PROBLEM TO SOLVE - Write out each entry, exactly the way it appears.

Dataset excerpts -

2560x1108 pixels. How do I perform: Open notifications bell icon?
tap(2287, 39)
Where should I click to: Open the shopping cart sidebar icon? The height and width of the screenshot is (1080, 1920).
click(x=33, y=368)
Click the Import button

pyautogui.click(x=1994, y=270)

RESPONSE TO THIS EXERCISE -
2560x1108 pixels. How do I perform: Open notifications bell icon?
tap(2287, 39)
Where should I click to: Open the shopping cart sidebar icon? The height and width of the screenshot is (1080, 1920).
click(x=33, y=368)
Click the Import button

pyautogui.click(x=1994, y=270)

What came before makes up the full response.